V22.0436 - Prof. Grishman

Lecture 10: Pushing CPU Performance

Text, chapter 6

Implementing pipelined machines (text, section 6.2 & 6.3)

For a simple pipelined design, we introduce a set of pipeline registers (Figure 6.12);  each pipeline register must be able to hold all the information about an instruction at that stage of processing, including both the data and the (decoded) instruction (Fig. 6.29).

Superscalar and dynamic pipelining (text, section 6.8)

Most processors now try to go beyond pipelining to execute more than one instruction at a clock cycle, producing an effective CPI < 1. This is possible if we duplicate some of the functional parts of the processor (e.g., have two ALUs or a register file with 4 read ports and 2 write ports), and have logic to issue several instructions concurrently.  However,  it requires even more complex logic to guard against hazards. Such designs are called superscalar.

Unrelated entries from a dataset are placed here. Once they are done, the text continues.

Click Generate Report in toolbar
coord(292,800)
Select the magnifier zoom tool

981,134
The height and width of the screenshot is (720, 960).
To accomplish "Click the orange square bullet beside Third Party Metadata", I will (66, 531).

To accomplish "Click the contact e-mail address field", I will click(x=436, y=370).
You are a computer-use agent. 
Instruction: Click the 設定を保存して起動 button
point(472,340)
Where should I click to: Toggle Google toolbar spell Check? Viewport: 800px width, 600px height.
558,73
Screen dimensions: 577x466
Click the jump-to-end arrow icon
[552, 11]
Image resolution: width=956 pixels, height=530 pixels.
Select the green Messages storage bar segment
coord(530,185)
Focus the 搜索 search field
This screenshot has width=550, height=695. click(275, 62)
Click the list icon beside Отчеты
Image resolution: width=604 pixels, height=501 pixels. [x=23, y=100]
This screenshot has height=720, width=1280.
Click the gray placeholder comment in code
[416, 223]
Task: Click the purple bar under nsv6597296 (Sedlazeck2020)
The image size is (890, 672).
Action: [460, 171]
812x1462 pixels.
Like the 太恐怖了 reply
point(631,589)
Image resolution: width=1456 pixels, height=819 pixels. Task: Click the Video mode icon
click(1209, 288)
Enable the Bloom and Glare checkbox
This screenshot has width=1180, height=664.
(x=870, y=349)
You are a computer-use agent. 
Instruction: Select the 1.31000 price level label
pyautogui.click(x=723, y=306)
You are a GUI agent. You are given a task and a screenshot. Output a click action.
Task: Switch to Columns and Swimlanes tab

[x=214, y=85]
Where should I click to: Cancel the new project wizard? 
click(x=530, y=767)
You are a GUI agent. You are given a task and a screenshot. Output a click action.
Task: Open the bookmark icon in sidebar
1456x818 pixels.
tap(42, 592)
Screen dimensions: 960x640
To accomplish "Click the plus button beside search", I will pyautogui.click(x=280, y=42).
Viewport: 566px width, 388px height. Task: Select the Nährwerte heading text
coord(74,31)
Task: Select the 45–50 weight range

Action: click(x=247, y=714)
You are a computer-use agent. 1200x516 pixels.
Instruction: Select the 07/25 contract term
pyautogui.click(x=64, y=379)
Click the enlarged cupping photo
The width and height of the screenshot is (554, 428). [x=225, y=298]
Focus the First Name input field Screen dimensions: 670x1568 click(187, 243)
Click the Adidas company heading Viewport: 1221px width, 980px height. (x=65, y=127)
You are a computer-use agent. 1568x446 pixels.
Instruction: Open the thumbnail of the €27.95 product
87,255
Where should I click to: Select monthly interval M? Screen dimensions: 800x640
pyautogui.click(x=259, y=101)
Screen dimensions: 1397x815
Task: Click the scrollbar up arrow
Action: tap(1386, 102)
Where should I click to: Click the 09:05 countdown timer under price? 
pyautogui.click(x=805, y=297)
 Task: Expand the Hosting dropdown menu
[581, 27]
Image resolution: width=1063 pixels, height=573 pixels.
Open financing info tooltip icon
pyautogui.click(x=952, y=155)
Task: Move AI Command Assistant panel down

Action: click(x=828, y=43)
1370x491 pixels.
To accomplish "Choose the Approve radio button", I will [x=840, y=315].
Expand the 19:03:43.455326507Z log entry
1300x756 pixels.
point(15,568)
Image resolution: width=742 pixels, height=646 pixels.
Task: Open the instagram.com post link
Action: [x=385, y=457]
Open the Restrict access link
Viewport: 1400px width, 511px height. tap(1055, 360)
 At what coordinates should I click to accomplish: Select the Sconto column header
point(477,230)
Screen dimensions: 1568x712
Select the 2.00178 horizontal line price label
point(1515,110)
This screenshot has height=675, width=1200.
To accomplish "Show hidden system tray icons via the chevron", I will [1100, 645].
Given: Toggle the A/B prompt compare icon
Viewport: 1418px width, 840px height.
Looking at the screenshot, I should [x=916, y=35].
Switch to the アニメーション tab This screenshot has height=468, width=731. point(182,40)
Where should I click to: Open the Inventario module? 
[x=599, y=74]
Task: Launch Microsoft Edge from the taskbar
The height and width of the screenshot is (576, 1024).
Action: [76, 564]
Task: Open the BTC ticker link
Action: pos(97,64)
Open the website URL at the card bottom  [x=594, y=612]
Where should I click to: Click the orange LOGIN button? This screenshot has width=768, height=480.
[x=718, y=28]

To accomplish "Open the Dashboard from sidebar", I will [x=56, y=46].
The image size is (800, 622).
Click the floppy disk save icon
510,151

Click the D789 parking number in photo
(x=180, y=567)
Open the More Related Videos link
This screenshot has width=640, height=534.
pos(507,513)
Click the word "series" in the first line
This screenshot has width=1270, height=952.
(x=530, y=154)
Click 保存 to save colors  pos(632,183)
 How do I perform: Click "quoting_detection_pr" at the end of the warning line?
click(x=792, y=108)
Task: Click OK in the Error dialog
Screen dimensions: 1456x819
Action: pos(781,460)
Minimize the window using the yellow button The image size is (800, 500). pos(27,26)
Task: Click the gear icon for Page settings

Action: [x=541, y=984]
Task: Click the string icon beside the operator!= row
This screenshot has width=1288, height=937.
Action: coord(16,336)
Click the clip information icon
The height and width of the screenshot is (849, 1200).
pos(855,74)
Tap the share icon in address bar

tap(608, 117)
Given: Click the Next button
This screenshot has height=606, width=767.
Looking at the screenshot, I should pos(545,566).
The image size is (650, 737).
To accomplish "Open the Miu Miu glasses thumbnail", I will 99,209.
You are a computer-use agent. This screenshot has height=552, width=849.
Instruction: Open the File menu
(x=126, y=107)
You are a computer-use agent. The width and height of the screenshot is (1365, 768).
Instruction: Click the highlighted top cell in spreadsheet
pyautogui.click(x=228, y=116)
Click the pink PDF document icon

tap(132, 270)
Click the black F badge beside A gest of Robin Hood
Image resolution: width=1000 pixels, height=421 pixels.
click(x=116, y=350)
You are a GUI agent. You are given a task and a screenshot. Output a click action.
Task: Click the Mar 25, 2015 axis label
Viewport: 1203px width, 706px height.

In addition, current processors use dynamic pipeline scheduling rather than the simple sequential scheduling described in this chapter.  In dynamic scheduling, if an instruction is not ready to execute (because, for example, not all operands are available), the CPU will look past that instruction for one which is ready to execute.  Instructions may therefore be executed out-of-order;  however, the final storing of results (instruction commit) will be done according to the order of the instructions.

Taking advantage of technology improvements

How has the steady progress in integrated circuit technology been translated into improvements in processor performance?

The technology improvements lead to faster transistors and smaller transistors. Faster transistors mean faster clock times. Smaller transistors mean that we can put more transistors on a chip (the latest chips have over 30M transistors). What can we do with the increasing number of transistors to improve performance?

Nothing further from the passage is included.